Extracted records:
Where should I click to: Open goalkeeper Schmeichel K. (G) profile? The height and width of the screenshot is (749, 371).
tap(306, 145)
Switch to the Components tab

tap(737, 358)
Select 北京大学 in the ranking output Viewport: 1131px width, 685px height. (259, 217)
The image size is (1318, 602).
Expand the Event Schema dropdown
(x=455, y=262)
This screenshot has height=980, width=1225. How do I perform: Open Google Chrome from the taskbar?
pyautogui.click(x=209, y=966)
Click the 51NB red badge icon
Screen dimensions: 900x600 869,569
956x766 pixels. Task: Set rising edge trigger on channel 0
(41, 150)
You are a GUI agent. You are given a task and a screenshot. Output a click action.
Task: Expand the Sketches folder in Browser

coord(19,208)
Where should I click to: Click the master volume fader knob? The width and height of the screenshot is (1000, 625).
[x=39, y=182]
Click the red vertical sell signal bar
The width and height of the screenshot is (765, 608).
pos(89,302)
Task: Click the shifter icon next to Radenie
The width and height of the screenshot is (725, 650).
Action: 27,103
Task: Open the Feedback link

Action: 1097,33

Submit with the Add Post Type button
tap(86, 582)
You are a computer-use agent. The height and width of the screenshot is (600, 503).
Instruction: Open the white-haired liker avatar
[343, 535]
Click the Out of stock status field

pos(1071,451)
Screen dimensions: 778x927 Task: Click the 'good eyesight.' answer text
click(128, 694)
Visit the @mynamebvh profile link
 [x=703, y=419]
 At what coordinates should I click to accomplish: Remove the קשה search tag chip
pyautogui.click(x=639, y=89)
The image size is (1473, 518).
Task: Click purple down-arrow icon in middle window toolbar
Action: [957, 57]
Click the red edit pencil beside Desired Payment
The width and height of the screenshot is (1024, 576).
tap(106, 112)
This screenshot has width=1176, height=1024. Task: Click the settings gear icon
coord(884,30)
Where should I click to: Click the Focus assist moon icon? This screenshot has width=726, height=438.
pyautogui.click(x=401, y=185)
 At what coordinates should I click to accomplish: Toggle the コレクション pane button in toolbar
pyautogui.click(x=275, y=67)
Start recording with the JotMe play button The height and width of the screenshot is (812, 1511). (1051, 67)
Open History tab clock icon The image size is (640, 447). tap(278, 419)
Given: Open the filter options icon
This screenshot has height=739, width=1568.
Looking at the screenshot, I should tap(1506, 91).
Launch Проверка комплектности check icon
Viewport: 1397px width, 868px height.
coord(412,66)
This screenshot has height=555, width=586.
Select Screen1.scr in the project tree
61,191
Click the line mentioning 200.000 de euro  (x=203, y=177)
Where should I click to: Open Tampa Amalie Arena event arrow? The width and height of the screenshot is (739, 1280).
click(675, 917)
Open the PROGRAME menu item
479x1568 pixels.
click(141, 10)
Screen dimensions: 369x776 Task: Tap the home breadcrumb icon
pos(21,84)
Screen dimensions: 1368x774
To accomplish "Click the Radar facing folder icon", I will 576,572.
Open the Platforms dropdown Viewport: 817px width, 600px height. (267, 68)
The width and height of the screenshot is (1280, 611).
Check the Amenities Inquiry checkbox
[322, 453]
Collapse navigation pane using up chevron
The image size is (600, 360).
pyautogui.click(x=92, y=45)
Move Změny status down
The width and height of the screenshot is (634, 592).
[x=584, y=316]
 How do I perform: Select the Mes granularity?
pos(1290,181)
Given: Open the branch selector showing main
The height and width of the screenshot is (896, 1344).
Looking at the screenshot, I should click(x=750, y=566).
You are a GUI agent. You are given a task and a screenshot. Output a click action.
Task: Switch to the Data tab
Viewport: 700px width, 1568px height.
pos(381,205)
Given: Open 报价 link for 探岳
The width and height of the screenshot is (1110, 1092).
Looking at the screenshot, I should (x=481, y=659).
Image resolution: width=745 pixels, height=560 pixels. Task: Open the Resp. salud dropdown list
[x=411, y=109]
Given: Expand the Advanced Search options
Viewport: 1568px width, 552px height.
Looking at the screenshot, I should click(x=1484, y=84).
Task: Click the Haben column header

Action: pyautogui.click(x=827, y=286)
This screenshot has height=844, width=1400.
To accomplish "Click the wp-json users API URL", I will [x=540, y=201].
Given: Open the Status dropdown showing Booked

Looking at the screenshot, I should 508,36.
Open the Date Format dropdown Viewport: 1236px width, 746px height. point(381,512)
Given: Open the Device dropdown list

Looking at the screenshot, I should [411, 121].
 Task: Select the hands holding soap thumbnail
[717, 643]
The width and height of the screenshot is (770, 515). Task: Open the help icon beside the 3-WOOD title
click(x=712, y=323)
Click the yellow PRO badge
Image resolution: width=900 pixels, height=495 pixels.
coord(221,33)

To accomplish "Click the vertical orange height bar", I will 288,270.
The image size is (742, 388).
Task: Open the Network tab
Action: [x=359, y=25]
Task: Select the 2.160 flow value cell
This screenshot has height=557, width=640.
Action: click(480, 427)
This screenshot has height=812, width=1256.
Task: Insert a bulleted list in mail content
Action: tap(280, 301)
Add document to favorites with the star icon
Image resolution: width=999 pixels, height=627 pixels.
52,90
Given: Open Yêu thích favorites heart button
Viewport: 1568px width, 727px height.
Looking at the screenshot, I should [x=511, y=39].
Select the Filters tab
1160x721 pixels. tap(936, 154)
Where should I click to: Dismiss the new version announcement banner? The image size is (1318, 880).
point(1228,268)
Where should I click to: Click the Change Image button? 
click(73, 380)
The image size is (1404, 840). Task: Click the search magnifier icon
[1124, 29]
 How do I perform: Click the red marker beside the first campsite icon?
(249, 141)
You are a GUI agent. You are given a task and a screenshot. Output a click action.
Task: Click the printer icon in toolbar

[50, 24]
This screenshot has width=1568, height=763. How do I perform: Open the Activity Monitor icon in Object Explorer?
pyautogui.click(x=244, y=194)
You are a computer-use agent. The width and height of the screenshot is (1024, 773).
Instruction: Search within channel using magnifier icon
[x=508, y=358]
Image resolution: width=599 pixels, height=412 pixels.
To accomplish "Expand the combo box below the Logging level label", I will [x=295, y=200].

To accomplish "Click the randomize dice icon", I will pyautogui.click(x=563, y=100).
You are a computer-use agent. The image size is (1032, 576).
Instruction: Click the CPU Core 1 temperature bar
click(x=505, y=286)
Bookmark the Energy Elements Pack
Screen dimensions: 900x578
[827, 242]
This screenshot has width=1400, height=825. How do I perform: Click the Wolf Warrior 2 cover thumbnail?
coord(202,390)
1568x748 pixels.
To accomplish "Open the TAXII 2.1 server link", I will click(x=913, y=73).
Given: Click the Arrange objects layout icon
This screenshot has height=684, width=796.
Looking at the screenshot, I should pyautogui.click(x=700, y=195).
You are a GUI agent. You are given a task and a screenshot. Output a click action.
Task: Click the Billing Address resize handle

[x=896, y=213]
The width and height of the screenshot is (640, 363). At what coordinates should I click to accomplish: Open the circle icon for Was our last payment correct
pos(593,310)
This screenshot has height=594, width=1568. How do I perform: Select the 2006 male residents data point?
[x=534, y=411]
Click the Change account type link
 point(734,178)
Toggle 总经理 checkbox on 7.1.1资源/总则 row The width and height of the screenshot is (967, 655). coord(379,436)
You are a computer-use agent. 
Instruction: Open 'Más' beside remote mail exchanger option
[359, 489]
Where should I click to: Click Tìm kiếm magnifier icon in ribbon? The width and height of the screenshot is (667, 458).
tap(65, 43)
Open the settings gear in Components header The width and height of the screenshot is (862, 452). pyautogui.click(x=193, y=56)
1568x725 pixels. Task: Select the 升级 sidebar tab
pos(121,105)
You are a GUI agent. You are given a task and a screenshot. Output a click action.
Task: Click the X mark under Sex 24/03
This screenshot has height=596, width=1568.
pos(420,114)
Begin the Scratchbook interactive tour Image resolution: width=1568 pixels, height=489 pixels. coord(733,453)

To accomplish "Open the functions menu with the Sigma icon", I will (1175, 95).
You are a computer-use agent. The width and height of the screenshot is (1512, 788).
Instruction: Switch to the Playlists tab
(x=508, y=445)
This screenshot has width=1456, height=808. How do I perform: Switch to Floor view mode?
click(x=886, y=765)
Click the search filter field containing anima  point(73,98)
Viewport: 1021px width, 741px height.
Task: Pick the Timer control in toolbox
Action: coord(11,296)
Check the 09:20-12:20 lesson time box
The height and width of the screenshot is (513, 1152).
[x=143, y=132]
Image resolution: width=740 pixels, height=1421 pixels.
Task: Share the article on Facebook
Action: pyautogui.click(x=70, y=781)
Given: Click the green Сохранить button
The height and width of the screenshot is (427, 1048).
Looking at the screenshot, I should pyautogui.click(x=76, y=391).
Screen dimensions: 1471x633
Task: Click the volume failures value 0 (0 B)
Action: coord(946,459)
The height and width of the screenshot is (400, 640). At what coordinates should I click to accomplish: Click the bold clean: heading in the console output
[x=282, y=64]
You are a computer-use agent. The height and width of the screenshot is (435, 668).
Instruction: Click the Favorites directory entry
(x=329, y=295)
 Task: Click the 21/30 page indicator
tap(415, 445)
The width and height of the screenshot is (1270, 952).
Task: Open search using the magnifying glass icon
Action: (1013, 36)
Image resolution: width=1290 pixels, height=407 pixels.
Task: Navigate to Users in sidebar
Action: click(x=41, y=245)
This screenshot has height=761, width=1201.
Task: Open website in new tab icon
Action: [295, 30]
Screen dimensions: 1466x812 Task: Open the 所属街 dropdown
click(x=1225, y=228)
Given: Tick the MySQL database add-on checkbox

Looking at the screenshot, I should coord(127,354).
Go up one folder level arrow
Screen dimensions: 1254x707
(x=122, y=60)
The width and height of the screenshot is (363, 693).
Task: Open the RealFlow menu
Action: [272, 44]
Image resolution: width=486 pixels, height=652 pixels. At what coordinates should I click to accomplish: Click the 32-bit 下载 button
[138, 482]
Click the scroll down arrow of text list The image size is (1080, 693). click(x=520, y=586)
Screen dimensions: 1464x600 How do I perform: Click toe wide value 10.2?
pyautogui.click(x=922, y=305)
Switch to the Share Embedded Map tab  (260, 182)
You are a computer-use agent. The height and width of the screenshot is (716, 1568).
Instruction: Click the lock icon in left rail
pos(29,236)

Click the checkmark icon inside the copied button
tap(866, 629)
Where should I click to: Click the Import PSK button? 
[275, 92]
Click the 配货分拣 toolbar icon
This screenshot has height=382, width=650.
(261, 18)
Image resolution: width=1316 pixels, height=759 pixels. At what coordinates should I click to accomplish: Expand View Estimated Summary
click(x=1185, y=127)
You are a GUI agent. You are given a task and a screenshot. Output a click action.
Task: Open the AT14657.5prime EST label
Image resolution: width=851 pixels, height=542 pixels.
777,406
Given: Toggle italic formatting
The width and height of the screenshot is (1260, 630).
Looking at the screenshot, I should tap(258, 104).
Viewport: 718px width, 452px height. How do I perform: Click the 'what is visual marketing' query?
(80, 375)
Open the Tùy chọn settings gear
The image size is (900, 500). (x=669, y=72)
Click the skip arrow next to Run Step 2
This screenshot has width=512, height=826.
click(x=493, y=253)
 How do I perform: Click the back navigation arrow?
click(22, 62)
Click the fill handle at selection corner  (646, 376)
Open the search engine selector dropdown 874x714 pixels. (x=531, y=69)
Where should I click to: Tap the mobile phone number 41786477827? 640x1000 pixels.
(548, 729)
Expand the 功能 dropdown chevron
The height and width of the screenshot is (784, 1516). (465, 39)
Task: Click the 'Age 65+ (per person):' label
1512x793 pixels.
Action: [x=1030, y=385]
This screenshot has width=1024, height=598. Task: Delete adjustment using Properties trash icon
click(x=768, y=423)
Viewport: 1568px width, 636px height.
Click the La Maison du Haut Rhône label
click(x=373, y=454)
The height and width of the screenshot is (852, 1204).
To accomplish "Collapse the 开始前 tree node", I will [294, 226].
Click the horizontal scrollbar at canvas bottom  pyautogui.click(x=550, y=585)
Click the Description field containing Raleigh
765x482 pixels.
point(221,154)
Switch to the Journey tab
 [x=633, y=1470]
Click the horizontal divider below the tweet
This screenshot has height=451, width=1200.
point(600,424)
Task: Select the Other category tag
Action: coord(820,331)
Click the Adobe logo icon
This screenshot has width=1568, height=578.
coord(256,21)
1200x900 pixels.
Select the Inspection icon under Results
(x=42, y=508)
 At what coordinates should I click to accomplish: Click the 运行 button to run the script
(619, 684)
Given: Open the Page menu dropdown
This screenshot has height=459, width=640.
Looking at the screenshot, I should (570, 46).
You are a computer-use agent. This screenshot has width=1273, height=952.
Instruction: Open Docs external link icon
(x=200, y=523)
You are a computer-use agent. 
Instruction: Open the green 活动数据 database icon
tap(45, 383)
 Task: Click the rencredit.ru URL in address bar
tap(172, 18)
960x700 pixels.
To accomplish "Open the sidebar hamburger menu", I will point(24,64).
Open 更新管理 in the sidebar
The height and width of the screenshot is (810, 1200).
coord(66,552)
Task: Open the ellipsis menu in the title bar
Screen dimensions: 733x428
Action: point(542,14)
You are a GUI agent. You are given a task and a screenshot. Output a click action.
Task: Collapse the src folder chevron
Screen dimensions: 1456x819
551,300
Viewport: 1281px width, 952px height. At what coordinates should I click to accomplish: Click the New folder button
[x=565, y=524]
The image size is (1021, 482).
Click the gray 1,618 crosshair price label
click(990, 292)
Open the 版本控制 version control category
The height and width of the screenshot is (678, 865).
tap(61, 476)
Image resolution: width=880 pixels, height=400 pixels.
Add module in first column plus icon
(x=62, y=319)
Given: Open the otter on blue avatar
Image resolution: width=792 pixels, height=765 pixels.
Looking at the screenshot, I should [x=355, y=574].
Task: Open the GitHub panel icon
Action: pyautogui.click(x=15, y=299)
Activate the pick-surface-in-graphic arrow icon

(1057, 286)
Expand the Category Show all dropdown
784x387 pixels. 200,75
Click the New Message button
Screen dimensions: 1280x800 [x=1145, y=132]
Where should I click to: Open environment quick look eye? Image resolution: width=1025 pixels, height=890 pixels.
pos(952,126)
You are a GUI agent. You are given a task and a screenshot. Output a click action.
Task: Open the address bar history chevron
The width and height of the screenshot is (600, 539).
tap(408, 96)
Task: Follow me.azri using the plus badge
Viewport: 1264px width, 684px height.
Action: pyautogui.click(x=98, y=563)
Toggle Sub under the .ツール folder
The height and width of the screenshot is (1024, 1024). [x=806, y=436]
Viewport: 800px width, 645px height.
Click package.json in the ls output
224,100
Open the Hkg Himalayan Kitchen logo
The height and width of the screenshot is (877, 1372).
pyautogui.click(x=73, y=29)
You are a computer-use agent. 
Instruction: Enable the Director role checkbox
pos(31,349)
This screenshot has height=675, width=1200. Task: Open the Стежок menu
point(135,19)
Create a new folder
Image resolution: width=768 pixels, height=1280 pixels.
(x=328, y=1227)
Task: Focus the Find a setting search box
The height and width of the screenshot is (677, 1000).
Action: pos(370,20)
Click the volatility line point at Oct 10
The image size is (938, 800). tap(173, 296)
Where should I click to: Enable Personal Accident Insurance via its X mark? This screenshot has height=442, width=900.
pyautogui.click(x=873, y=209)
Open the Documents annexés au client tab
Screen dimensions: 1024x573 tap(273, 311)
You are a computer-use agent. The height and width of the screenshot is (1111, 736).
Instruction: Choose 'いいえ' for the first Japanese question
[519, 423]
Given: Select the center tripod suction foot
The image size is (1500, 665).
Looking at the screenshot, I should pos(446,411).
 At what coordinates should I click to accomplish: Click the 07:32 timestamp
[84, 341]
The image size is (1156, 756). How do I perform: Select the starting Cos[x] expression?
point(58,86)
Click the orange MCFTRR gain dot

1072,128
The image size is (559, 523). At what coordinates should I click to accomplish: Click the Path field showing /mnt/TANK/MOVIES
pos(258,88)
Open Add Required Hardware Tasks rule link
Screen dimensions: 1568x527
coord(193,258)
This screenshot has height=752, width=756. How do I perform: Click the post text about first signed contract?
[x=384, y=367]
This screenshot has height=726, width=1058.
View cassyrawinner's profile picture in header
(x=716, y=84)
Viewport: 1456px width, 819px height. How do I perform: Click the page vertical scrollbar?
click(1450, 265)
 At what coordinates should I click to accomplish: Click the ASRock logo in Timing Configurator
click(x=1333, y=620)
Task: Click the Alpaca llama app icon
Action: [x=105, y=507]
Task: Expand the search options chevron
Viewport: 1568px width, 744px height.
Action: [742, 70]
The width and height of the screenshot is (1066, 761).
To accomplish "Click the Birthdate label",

* **Exercise requirements**
Above are records; repeat only the lines starting at the line with "Image resolution: width=880" and ending at the line with "Open the Hkg Himalayan Kitchen logo", exactly as they appear, both included.

* **Problem solution**
Image resolution: width=880 pixels, height=400 pixels.
Add module in first column plus icon
(x=62, y=319)
Given: Open the otter on blue avatar
Image resolution: width=792 pixels, height=765 pixels.
Looking at the screenshot, I should [x=355, y=574].
Task: Open the GitHub panel icon
Action: pyautogui.click(x=15, y=299)
Activate the pick-surface-in-graphic arrow icon

(1057, 286)
Expand the Category Show all dropdown
784x387 pixels. 200,75
Click the New Message button
Screen dimensions: 1280x800 [x=1145, y=132]
Where should I click to: Open environment quick look eye? Image resolution: width=1025 pixels, height=890 pixels.
pos(952,126)
You are a GUI agent. You are given a task and a screenshot. Output a click action.
Task: Open the address bar history chevron
The width and height of the screenshot is (600, 539).
tap(408, 96)
Task: Follow me.azri using the plus badge
Viewport: 1264px width, 684px height.
Action: pyautogui.click(x=98, y=563)
Toggle Sub under the .ツール folder
The height and width of the screenshot is (1024, 1024). [x=806, y=436]
Viewport: 800px width, 645px height.
Click package.json in the ls output
224,100
Open the Hkg Himalayan Kitchen logo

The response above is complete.